Tâche courte 1:
Dans le guide sur les performances de Catnip, relevez toutes les options de ligne de commande que les commandes d'exemple passent au script vm_optimizations_benchmark.py.
Tâche courte 2:
Recopiez fidèlement le passage du guide sur les performances de Catnip qui commence par « pipeline_comparison_benchmark.py » et se poursuit jusqu'à « et par niveau. ».
Tâche courte 3:
Rédigez la suite du guide sur les performances de Catnip à partir de sa dernière phrase.

Extrait de page:
--------------------------------
Performance

Guide pour mesurer les performances de Catnip.

Hot paths VM

vm_optimizations_benchmark.py

Script de référence. Benchmarke des chemins VM d'actualité et compare Catnip VM à Python natif :

ForRangeInt (boucle numérique range)
transformation tail recursion -> boucle
arithmétique BigInt (croissance et div/mod)

python docs/examples/performance/vm_optimizations_benchmark.py
python docs/examples/performance/vm_optimizations_benchmark.py --fast
python docs/examples/performance/vm_optimizations_benchmark.py -n 20 -w 5
python docs/examples/performance/vm_optimizations_benchmark.py --bigint-growth-steps 2000 --bigint-divmod-steps 4000

Niveaux d'optimisation

pipeline_comparison_benchmark.py

Compare optimize=0..3 sur des charges avec redondances calculatoires (CSE, constant folding, LICM). Filtrable par test et par niveau.
--------------------------------
Lignes fournies:

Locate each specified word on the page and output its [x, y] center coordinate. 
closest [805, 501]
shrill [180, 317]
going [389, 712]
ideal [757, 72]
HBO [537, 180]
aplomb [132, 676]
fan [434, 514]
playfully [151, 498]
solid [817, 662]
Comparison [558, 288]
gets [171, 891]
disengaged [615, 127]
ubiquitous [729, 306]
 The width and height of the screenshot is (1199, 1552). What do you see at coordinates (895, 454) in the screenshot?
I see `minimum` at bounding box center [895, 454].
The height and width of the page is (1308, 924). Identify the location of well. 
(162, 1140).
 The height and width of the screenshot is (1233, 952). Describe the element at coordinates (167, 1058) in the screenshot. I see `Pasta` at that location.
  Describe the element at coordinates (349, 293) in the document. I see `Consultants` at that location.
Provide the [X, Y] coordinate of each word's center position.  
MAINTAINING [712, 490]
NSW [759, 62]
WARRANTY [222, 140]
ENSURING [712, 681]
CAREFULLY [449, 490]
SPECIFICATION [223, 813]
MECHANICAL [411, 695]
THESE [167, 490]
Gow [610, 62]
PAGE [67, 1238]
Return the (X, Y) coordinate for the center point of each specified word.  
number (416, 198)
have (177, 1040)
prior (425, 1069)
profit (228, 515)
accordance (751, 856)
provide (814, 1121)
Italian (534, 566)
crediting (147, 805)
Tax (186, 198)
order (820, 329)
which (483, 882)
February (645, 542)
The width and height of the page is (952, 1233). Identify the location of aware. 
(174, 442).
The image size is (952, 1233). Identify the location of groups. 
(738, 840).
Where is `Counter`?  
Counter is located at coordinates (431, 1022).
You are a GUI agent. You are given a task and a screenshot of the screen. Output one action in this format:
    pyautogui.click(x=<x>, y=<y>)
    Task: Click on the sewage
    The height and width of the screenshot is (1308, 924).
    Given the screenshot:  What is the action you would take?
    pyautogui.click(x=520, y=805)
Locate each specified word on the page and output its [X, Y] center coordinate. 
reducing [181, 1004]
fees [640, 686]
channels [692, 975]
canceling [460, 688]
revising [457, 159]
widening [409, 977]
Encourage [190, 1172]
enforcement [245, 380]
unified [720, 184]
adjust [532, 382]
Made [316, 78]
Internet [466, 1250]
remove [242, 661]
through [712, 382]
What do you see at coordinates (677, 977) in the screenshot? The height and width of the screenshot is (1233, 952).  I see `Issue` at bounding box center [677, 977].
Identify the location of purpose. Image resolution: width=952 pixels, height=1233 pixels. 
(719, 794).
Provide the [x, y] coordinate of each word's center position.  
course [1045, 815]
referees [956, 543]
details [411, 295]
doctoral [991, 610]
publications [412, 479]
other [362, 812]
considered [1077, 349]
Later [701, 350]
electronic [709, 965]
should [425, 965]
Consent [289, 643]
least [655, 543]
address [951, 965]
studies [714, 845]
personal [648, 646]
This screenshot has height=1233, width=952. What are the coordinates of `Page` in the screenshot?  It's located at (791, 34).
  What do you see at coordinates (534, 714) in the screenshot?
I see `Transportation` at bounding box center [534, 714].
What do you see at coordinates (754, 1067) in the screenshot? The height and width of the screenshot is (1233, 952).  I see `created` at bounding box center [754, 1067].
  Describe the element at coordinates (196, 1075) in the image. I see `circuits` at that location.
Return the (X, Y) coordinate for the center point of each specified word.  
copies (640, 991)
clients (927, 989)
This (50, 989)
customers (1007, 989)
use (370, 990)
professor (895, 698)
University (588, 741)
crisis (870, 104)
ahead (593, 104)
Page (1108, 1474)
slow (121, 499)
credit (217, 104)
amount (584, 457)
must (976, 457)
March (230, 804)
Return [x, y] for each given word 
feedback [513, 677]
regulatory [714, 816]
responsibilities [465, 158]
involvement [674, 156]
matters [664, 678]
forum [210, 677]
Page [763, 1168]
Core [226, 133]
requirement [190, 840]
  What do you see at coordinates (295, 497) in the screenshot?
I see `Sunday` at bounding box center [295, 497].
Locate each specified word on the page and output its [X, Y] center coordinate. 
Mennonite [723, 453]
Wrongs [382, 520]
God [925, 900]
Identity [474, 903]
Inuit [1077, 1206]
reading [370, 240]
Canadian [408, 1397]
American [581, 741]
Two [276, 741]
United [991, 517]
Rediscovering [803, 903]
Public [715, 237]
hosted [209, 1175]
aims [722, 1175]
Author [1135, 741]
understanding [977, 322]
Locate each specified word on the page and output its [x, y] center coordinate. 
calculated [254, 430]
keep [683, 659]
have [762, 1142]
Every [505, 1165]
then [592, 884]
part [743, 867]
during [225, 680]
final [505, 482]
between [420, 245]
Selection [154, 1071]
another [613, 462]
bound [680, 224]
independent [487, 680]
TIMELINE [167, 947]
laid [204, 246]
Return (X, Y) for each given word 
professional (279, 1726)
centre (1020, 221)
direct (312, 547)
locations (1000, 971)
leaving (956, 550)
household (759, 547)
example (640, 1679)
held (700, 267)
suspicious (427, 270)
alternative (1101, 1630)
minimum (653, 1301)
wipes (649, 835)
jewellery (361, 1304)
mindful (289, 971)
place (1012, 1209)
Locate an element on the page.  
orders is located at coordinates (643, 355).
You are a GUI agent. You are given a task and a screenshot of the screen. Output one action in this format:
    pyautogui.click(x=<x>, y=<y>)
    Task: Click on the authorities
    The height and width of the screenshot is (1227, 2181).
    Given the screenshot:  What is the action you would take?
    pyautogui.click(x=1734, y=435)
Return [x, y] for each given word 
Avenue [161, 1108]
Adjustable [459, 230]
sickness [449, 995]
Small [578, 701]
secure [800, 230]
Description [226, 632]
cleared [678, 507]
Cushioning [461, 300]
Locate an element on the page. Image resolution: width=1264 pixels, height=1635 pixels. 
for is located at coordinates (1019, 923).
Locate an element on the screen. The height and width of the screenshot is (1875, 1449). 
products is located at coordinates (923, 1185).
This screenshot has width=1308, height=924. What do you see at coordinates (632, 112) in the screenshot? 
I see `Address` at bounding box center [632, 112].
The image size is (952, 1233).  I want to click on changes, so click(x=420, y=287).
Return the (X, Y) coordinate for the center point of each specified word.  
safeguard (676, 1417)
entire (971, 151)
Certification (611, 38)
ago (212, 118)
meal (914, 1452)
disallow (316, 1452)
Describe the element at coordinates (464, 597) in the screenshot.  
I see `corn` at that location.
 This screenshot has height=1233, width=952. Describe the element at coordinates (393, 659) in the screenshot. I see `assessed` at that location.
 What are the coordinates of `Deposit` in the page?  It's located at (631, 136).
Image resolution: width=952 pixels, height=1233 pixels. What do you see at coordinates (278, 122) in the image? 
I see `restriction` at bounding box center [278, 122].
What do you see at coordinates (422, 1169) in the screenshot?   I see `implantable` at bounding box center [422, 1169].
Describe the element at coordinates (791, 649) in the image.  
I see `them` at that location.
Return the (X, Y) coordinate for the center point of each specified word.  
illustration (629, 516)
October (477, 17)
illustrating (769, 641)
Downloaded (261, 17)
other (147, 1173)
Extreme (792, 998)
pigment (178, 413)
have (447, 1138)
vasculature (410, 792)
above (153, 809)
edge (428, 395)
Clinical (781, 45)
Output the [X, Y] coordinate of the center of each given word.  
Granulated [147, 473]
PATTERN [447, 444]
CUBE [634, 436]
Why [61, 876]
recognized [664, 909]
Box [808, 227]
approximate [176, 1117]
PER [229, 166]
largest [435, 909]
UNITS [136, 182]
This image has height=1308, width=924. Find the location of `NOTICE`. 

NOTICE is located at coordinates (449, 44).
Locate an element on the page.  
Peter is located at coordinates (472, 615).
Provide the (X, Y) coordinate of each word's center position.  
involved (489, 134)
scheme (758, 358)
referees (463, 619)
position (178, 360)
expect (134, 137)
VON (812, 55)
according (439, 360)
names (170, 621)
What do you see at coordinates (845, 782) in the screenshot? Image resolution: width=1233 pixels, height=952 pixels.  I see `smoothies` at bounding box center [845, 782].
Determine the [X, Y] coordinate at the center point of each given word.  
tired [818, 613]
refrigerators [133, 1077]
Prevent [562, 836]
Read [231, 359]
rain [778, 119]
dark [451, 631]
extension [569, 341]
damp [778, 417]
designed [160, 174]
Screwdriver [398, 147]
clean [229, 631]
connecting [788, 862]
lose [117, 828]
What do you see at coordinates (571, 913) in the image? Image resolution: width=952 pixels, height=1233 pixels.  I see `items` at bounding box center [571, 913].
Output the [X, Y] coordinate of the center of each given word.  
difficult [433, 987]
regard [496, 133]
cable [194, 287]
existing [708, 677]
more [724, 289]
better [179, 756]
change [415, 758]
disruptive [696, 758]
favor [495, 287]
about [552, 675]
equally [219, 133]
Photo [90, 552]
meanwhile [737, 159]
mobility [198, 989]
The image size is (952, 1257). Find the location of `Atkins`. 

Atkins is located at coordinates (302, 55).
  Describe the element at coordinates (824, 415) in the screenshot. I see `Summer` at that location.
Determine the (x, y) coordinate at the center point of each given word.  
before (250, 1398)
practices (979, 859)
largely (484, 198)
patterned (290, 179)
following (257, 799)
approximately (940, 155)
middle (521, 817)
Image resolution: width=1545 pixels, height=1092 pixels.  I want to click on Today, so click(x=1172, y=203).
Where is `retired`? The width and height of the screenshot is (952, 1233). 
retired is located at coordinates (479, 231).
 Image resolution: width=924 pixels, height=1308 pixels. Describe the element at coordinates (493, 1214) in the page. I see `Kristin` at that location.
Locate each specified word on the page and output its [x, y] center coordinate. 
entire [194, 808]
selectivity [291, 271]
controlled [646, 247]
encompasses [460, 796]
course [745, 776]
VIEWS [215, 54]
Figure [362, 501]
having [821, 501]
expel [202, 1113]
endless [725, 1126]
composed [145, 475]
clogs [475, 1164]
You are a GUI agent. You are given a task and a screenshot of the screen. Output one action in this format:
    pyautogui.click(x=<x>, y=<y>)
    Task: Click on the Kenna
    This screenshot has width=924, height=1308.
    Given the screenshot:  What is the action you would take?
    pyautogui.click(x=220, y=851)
--------------------------------
Réponse 1:
--fast
-n
-w
--bigint-growth-steps
--bigint-divmod-steps

Réponse 2:
pipeline_comparison_benchmark.py

Compare optimize=0..3 sur des charges avec redondances calculatoires (CSE, constant folding, LICM). Filtrable par test et par niveau.

Réponse 3:
python docs/examples/performance/pipeline_comparison_benchmark.py
python docs/examples/performance/pipeline_comparison_benchmark.py -n 20 -l 0,3
python docs/examples/performance/pipeline_comparison_benchmark.py -t loop -t recursion
python docs/examples/performance/pipeline_comparison_benchmark.py -l 0-2

TCO vs itération

tco_vs_iteration_benchmark.py

Compare trois approches équivalentes sur sum(1..n) :

boucle impérative
tail recursion avec tco:on
tail recursion avec tco:off

python docs/examples/performance/tco_vs_iteration_benchmark.py
python docs/examples/performance/tco_vs_iteration_benchmark.py -n 50000 -i 12
python docs/examples/performance/tco_vs_iteration_benchmark.py --fast

Profiling

profiling_example.py

Point de départ minimal pour profiler un chemin Catnip représentatif avec cProfile. Mesure parse + execute sur une charge mixte boucle + tail recursion.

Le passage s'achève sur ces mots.